Your goal
First find the line with "Screen dimensions: 1125x1075" in the entries below, then set down exactly every line through the line with "You are a computer-use", that line included.

--- Entries provided ---

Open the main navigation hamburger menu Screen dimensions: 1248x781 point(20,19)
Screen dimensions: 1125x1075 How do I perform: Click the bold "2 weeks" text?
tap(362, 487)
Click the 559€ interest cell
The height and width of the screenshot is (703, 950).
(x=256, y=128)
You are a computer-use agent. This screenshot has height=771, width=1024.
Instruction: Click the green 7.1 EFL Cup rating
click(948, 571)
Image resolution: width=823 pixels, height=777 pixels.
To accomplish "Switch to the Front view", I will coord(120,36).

---
--- Entries provided ---

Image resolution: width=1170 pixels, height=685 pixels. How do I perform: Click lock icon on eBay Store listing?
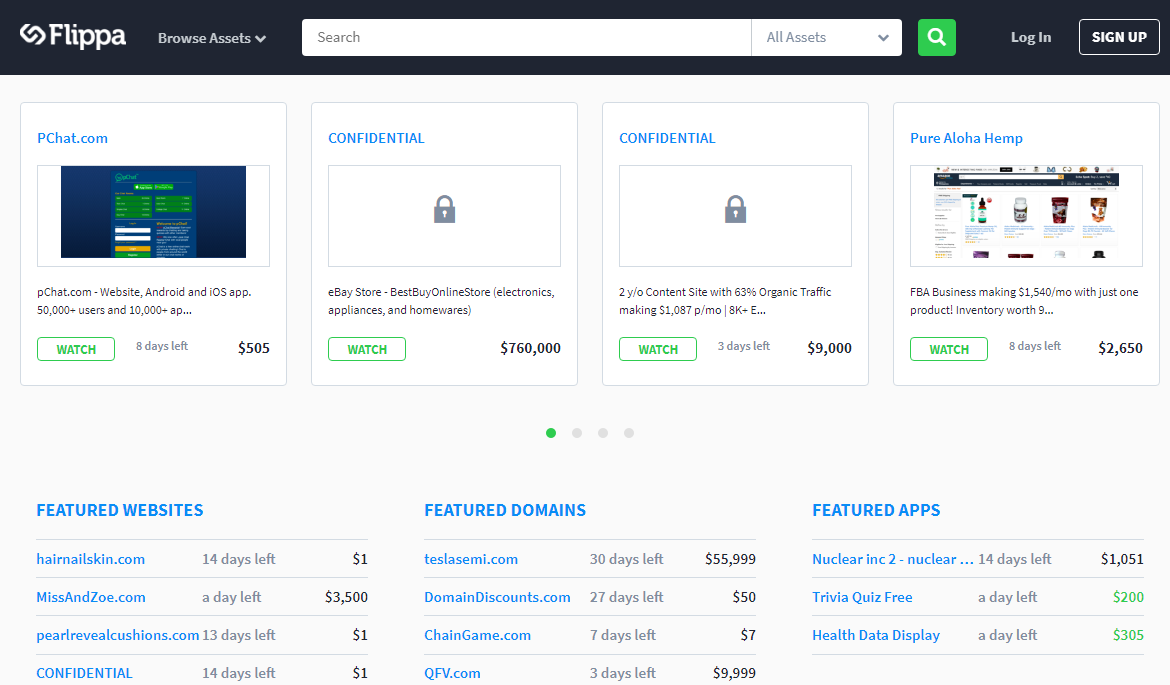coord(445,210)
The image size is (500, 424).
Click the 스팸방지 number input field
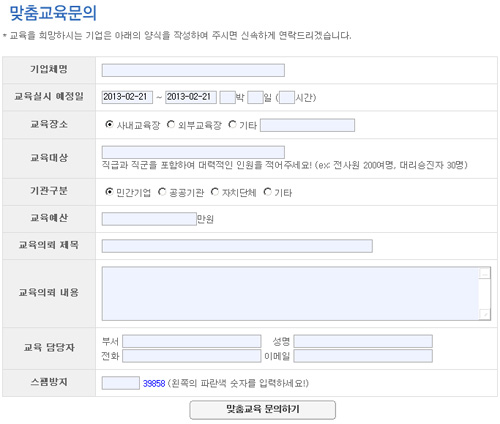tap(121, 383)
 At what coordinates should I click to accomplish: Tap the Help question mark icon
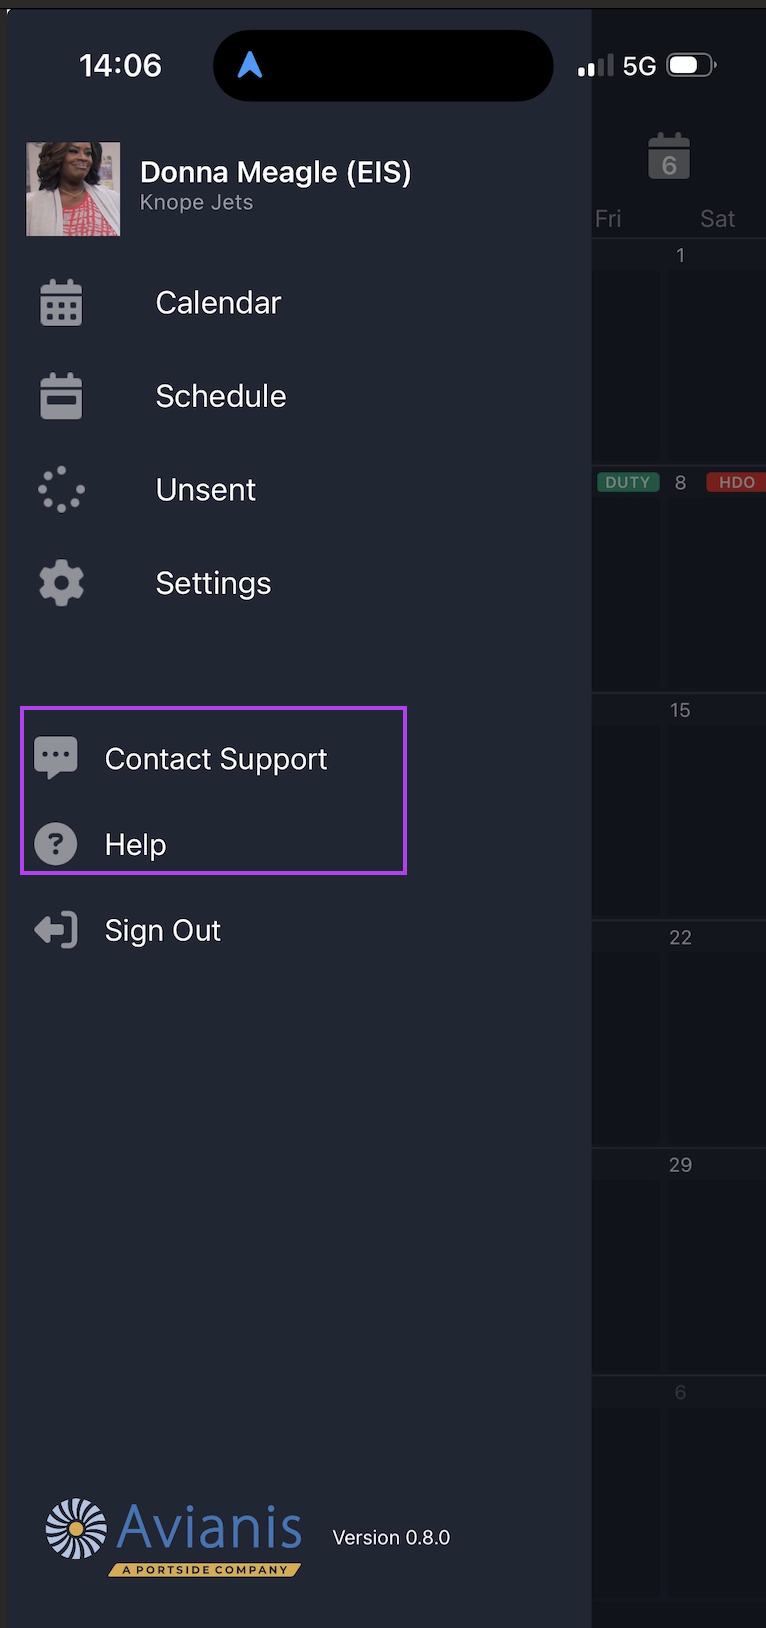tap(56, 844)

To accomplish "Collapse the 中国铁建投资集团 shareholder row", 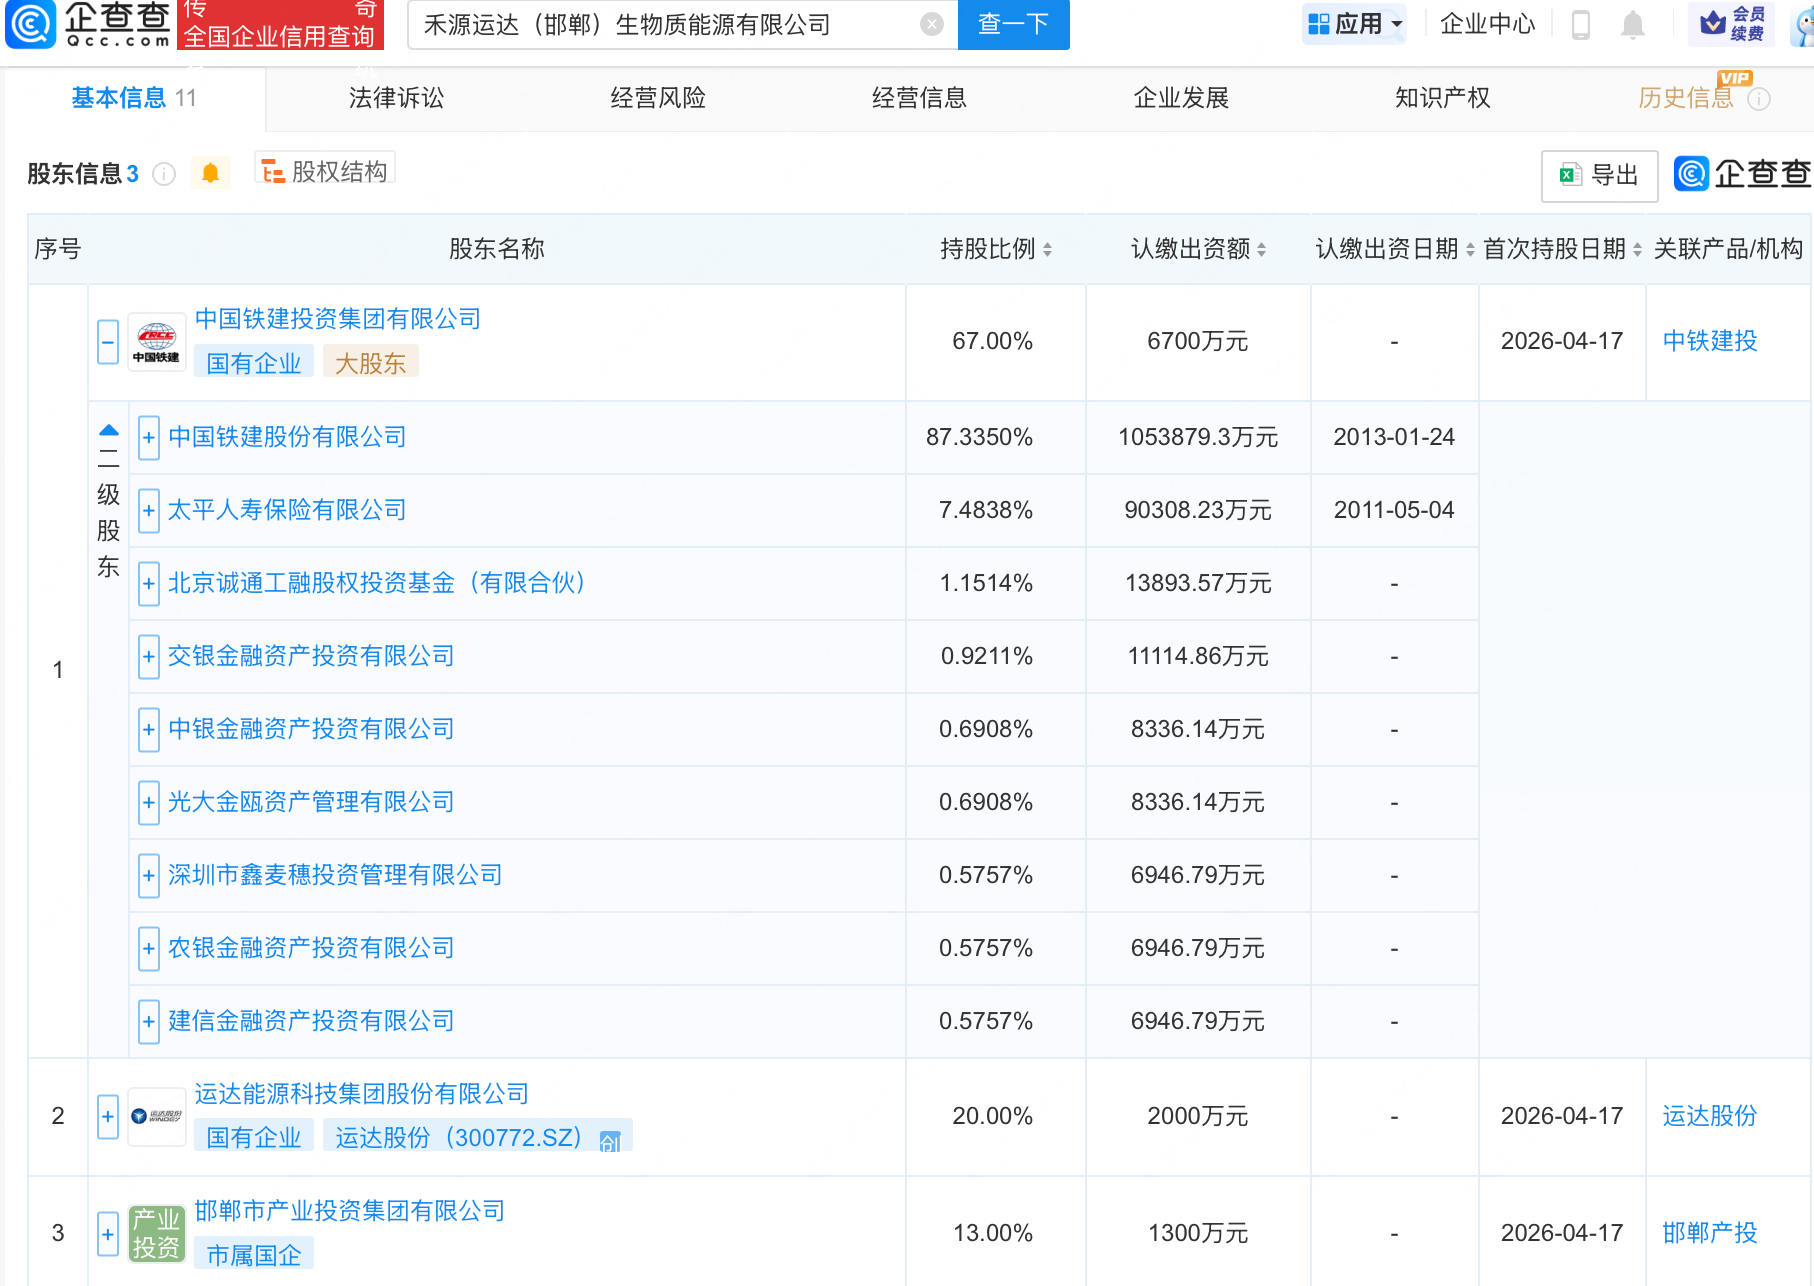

---

Output of the task
Screen dimensions: 1125x1075 How do I perform: Click the bold "2 weeks" text?
tap(362, 487)
Click the 559€ interest cell
The height and width of the screenshot is (703, 950).
(x=256, y=128)
You are a computer-use agent. This screenshot has height=771, width=1024.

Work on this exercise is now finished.